Together with two brilliant camera operators, firstly with Daniel Pannett and now with Alex Parsons, and the support of a large and dedicated team at home, we have made the journey to Ukraine eight times to cover the war. Our commitment to the story has become personal and not just because I’ve been sanctioned by Putin.
The children we have interviewed about experiences beyond their years, the flattened villages we’ve filmed, the families we’ve met recovering from months of Russian occupation and torture– we want New Zealand to keep hearing those stories and caring about them. I wonder regularly about what happened to the man we met in the catacombs of Odesa, preparing a blow-up mattress for his wife to give birth on underground that month. I hope like hell that baby just celebrated its second birthday above ground.

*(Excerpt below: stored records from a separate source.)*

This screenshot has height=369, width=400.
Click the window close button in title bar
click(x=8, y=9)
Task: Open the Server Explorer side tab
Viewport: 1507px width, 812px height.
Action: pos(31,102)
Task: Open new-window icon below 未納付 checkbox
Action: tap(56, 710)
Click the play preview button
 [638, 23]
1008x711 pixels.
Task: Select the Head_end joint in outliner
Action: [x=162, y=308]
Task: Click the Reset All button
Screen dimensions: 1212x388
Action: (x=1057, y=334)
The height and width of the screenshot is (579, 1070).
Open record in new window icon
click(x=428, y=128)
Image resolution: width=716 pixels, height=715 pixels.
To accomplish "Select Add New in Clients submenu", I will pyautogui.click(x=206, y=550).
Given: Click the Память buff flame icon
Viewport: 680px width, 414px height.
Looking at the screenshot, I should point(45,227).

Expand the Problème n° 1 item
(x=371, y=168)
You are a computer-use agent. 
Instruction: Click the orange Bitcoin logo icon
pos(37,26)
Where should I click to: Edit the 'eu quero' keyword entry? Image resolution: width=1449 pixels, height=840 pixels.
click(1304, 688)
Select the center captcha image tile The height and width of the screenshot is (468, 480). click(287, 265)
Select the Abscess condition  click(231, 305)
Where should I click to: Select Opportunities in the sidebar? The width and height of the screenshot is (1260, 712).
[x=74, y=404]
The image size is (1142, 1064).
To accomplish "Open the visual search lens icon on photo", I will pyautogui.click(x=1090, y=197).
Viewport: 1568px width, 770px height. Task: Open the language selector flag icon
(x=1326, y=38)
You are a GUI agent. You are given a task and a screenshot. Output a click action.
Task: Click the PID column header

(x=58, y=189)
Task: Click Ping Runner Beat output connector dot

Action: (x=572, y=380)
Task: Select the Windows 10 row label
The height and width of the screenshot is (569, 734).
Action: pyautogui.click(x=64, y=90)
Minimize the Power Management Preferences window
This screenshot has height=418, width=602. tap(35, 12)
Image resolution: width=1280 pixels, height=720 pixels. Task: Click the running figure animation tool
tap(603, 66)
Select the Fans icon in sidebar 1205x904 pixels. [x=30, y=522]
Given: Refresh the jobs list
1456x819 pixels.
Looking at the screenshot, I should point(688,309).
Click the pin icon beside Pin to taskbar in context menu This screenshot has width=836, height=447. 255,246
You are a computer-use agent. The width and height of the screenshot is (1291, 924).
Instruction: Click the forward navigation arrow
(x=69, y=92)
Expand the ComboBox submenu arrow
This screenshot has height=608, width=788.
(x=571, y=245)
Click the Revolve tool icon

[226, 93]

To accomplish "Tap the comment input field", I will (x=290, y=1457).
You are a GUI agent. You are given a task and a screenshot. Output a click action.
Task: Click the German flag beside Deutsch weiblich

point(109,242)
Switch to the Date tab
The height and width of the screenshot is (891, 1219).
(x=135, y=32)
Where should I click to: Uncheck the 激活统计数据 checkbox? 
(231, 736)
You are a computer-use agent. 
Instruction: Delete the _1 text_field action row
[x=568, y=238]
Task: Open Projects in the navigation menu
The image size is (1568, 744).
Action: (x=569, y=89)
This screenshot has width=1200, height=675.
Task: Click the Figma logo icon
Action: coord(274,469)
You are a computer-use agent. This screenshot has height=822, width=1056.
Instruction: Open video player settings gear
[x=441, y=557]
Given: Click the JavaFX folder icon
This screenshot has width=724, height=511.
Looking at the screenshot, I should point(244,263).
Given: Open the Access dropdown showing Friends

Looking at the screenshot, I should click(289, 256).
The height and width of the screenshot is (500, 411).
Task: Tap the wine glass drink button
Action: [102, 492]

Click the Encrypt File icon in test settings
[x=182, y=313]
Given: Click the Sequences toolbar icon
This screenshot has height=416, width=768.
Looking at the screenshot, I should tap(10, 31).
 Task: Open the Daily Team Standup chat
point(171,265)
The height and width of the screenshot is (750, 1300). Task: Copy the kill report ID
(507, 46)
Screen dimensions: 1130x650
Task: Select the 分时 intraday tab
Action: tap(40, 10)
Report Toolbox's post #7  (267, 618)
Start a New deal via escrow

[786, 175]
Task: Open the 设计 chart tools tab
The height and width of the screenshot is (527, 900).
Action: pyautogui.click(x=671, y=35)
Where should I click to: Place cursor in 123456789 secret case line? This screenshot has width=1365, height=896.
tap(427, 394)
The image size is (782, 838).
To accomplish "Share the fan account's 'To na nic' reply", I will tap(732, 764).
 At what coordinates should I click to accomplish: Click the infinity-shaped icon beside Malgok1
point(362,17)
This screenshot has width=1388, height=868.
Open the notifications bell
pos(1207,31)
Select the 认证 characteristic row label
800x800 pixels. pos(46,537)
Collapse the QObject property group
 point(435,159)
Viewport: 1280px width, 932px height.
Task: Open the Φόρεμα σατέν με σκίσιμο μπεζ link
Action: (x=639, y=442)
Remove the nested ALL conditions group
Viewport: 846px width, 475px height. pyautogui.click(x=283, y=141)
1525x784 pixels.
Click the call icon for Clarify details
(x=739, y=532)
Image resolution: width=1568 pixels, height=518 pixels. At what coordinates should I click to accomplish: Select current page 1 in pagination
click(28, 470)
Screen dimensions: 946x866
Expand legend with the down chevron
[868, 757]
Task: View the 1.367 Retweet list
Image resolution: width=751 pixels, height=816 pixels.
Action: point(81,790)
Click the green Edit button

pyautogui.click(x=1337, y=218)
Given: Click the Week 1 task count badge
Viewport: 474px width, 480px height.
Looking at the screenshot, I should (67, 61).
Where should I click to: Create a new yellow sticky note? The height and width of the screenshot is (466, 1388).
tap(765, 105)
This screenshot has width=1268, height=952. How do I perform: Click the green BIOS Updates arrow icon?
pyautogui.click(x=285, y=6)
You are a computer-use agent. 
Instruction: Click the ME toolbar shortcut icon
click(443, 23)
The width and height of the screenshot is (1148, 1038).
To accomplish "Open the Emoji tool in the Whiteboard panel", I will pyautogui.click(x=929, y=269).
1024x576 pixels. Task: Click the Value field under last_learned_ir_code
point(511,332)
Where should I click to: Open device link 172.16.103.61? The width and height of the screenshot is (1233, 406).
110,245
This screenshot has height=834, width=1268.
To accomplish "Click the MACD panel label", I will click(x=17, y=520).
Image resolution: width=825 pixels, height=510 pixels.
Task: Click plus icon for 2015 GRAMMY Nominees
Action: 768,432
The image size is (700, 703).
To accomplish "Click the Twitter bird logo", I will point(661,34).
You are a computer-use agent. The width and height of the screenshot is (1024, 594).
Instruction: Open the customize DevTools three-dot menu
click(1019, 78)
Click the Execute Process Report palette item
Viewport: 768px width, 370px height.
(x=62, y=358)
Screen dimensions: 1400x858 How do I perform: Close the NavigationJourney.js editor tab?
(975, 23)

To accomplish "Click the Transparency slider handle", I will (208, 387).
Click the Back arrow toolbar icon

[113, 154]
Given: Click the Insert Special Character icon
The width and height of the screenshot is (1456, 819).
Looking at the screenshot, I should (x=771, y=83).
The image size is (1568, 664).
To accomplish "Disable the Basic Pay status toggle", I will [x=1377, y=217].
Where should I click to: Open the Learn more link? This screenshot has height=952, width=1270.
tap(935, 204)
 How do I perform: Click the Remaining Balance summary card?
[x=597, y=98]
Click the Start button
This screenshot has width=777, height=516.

It’s not just about telling the story for the sake of those at the heart of it, but also because we owe it to Kiwis to tell the stories that matter. New Zealand has links and connections all over the world, and is also bursting with people who want to be informed fully about what is happening around the globe. From the earthquake epicentre in Turkey, the Syrian refugee crisis, the West Bank and Israel, and of course, Ukraine, having a Kiwi journalist on the ground, hearing the Kiwi accent, brings the story closer to home, even if it’s thousands of kilometres away.
We had just crossed the border to Poland from Kyiv when we got the news about the future of Newshub. The camera was filled with footage of incredible Kiwis we’d met there; some delivering aid to the frontline and evacuating the elderly from hotspots, others were facilitating the production of hot water boilers that will provide lifesaving heat to displaced families living in tents or bombed out homes.
When someone asks us through tears in a warzone to share their story with the world – to not forget about them – I have always taken the promises I offer them in return very seriously.
Newshub might only have a few more months left, but those stories will always need telling.